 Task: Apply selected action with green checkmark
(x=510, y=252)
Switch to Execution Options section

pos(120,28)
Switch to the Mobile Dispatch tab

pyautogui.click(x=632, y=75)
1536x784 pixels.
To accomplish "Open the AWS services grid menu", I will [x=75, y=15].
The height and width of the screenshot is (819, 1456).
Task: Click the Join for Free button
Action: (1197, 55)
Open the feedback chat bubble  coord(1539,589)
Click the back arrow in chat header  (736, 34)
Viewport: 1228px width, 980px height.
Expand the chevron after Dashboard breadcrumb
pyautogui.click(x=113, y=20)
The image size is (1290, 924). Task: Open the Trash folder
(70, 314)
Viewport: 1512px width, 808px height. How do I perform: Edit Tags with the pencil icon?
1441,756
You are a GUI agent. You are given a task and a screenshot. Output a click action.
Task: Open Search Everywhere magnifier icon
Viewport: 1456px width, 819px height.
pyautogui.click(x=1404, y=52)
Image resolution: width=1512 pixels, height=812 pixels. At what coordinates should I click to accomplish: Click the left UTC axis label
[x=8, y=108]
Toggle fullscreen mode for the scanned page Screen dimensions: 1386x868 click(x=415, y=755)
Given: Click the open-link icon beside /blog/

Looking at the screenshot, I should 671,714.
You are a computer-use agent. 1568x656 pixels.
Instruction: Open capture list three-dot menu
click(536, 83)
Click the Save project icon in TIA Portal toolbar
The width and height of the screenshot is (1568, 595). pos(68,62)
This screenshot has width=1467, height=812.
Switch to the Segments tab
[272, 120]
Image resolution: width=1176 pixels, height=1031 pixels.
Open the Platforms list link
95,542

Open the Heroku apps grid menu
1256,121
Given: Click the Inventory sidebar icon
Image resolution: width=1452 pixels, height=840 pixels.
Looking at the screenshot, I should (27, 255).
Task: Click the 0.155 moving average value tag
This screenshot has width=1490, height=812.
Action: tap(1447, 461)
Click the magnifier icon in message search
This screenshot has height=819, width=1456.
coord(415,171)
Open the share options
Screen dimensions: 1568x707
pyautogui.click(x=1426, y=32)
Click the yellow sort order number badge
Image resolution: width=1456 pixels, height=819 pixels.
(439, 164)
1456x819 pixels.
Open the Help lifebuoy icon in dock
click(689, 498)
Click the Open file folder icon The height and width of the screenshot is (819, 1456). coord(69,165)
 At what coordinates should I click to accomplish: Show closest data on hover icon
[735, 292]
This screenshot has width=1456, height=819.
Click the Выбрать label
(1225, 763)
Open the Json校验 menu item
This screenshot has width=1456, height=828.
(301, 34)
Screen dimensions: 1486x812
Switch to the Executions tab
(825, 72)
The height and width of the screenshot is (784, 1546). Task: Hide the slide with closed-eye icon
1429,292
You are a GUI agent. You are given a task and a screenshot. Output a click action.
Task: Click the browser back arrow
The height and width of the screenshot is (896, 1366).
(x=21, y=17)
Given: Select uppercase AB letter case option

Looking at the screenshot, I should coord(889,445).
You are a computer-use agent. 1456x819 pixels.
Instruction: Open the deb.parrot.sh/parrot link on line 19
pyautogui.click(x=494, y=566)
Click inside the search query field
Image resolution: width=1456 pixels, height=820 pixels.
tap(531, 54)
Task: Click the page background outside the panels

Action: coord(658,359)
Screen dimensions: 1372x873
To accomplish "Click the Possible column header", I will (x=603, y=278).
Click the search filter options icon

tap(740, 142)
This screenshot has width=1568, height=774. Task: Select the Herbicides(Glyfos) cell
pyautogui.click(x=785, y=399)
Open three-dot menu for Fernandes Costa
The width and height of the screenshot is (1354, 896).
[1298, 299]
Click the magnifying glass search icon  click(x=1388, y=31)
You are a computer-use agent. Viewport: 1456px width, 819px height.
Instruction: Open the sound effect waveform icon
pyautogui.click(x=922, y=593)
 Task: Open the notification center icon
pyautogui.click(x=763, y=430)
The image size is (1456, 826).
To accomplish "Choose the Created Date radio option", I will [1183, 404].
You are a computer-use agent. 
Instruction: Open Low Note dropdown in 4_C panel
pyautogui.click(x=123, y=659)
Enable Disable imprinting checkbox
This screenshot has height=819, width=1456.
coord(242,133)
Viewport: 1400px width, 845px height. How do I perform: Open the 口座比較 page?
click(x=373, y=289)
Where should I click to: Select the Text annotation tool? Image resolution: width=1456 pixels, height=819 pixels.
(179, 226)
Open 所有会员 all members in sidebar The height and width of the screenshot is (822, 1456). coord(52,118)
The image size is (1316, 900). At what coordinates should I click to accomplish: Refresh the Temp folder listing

TASK OBJECTIVE: Find every line above that includes the word "computer", then state how many there are and nothing more.

OUTPUT BELOW: 4